How does it work? Imagine a steady stream of joggers approaching in a line, and imagine they all want to give you a high-five. If you were to walk towards them, as they jog towards you, those high-fives would come more quickly. Alternatively, if you were to back away, those high fives would happen more slowly. Sore hand aside, what you've experienced is a change in frequency of those high-fives. With sound, a frequency shift results in a change in pitch. With light, it results in a change in colour.
In astronomy, when an object is moving towards us, the light waves shift towards blue. If it's moving away, then they shift towards the red. By measuring the redshift or blueshift of an object with a known colour you can deduce not only if it is coming or going, but how fast.
It's when we started putting these distance and speed measurements together that the story takes a dramatic turn. Astronomers used these measurements to study how galaxies move and they found something deeply unsettling. Galaxies were spinning so fast that, by rights, they should have torn themselves apart. The visible matter—stars, gas, dust—simply didn’t provide enough gravitational glue to hold them together. Something unseen had to be contributing mass, something that exerted gravity but emitted no light. This invisible scaffolding became known as dark matter. If it sounds like a vague name, it's because it is, it's a label for a phenomenon we don’t' understand. And the more astronomers looked, the more dark matter they found. In fact, it sculpts the large‑scale structure of the universe - like an invisible cosmic web.
But the surprises didn’t stop there. When researchers used the Type 1a supernovae (which I mentioned earlier) to measure how the universe’s expansion had changed over billions of years, they expected to find that gravity was slowing everything down. Instead, they discovered the opposite. The expansion was accelerating, as if some mysterious force were pushing galaxies apart faster and faster. This repulsive influence was christened dark energy, another name that admits that we have no idea what it truly is.
The really astounding thing about dark matter and dark energy is that, if it exists, it makes up about ninety‑five percent of the universe. It is humbling to think that despite all we can see, the best we can currently do is speculate that it is dwarfed by what is invisible and untouchable.

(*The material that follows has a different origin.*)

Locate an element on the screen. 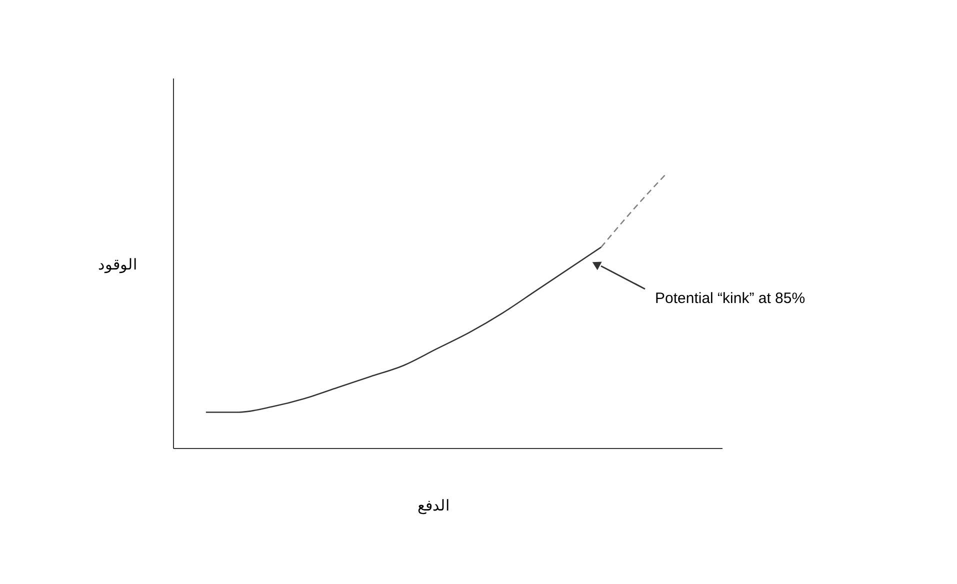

Fortunately, science is not content to stop there. Recently, astronomers and cosmologists have started asking whether dark matter and dark energy are the only—or even the best—ways to explain what we see. Some suggest that our understanding of gravity might be incomplete, or that Einstein’s equations might be missing a footnote or two when applied to the entire universe. Others argue that the apparent acceleration could be a result of the assumptions baked into our observations.
It all leads to a big cosmic cliff-hanger. Where does it all end? Or does it? If dark energy keeps pushing, the universe will expand forever, growing forever colder and lonelier. But if dark energy changes over time, or if gravity has a surprise twist waiting in the wings, the expansion could slow, stop, or even reverse. In that case, everything might one day come crashing back together in a dramatic "big crunch"—that ends where everything began.
When it comes to science, there are literally no bigger questions than this. It's what makes astronomy so compelling, a field where every answer is an invitation to ask a better question.